=== Records for the exercise ===
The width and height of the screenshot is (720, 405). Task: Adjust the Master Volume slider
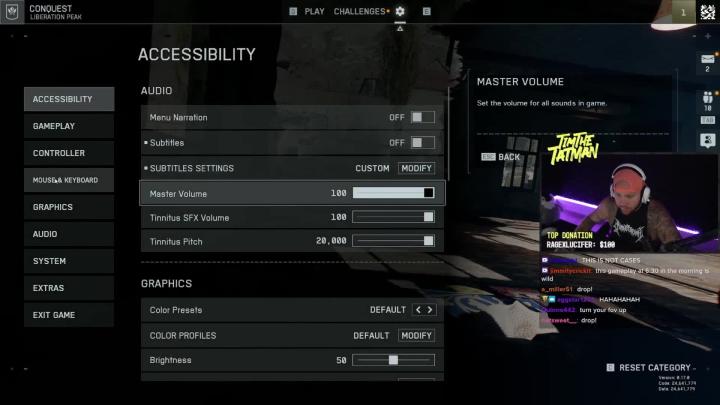pos(393,193)
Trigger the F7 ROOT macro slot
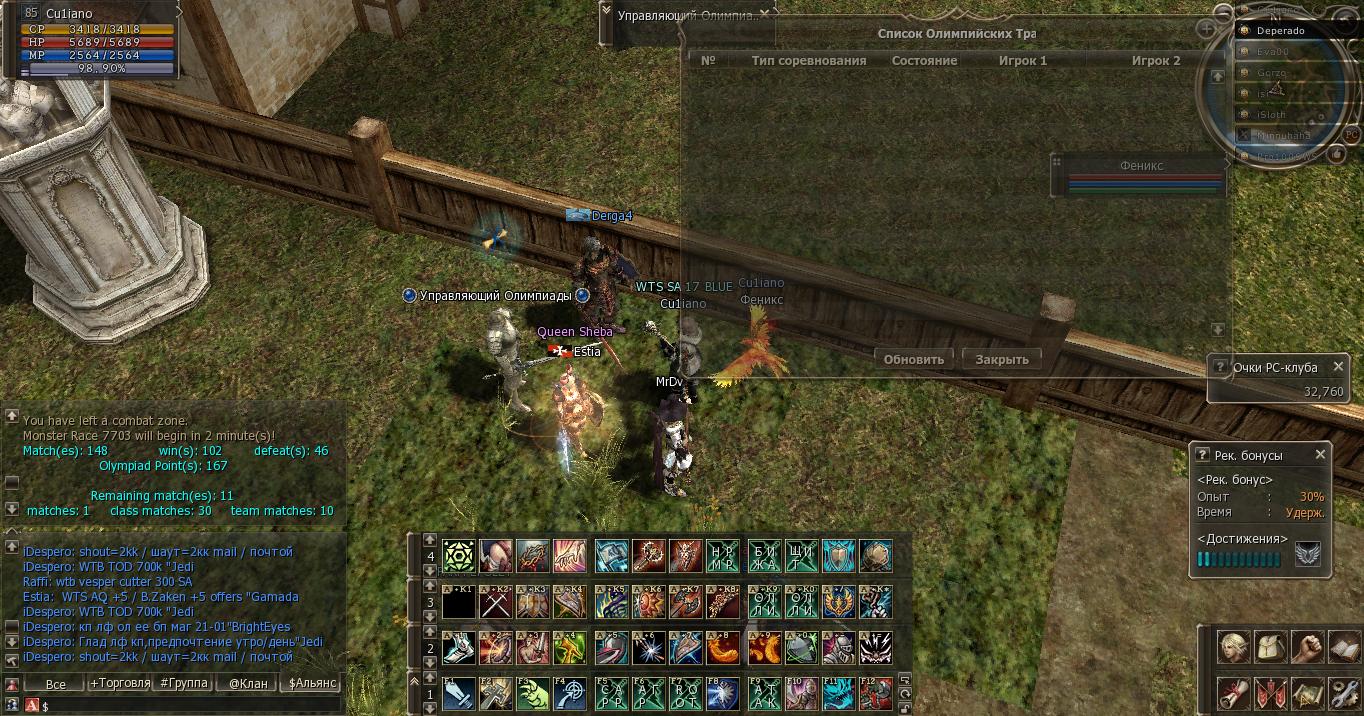The image size is (1364, 716). click(687, 693)
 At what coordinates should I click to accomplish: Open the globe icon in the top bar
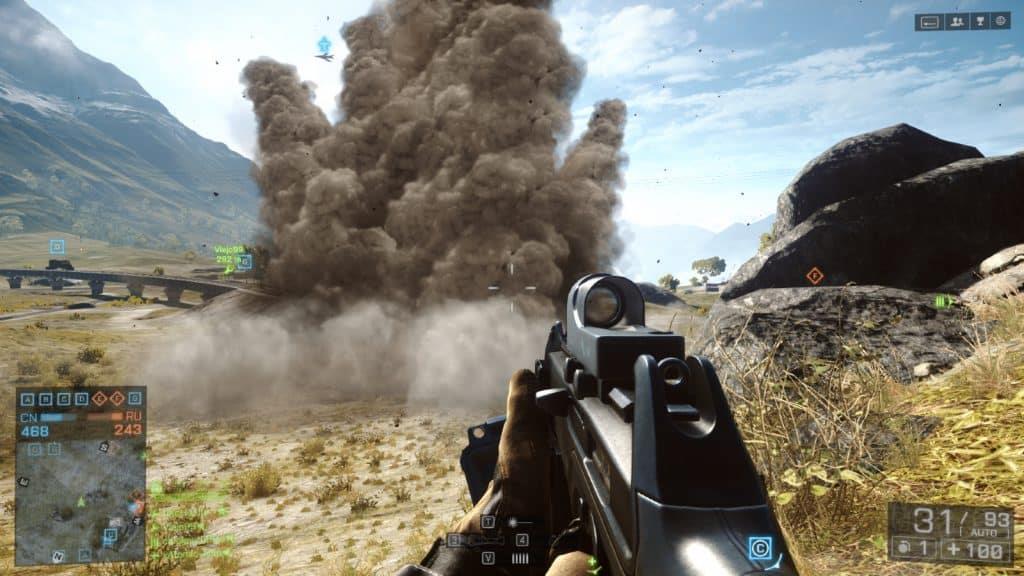1000,21
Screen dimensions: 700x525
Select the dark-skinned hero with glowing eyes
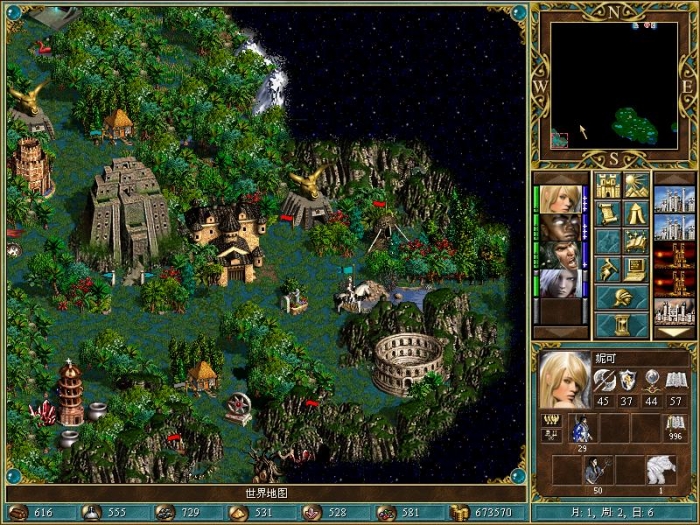[559, 227]
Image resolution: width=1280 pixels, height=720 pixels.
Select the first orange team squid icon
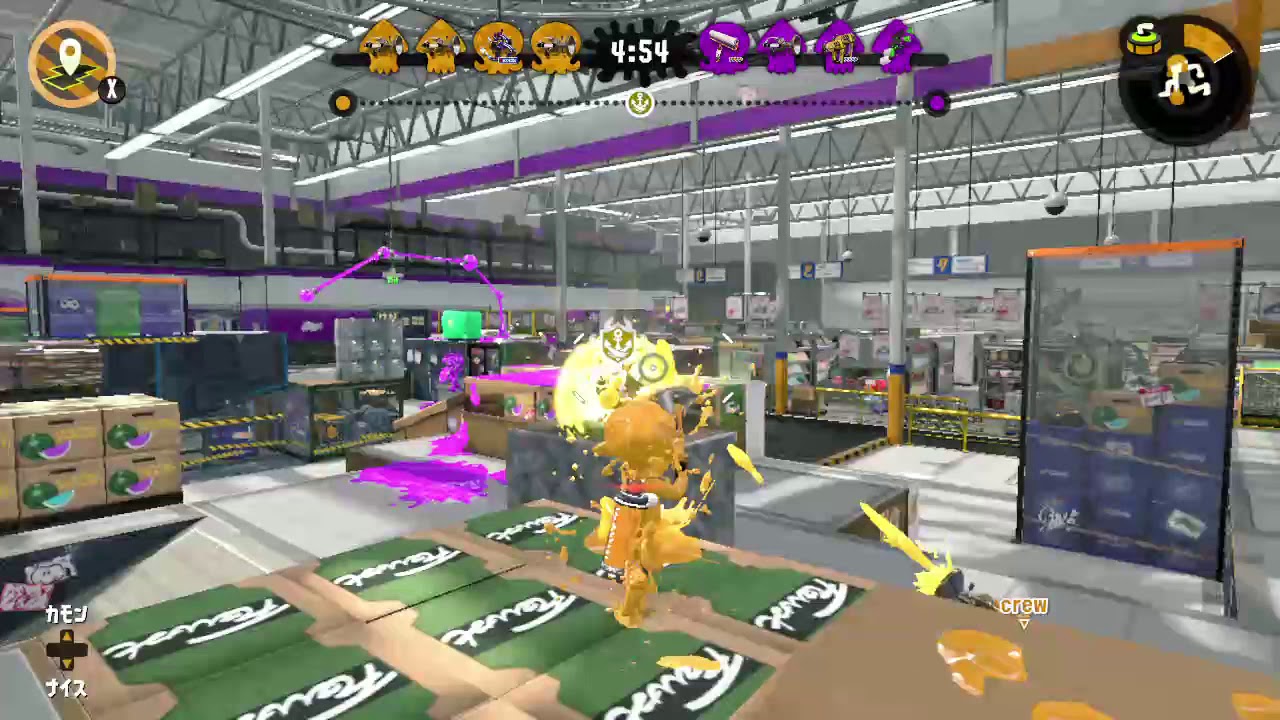[x=384, y=45]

=== Aim of the exercise ===
Quote every one of the entries above word for word, omitting the pictures.

=== Written response ===
The width and height of the screenshot is (720, 405). Task: Adjust the Master Volume slider
pos(393,193)
Trigger the F7 ROOT macro slot
The image size is (1364, 716). click(687, 693)
 At what coordinates should I click to accomplish: Open the globe icon in the top bar
1000,21
Screen dimensions: 700x525
Select the dark-skinned hero with glowing eyes
[559, 227]
Image resolution: width=1280 pixels, height=720 pixels.
Select the first orange team squid icon
[x=384, y=45]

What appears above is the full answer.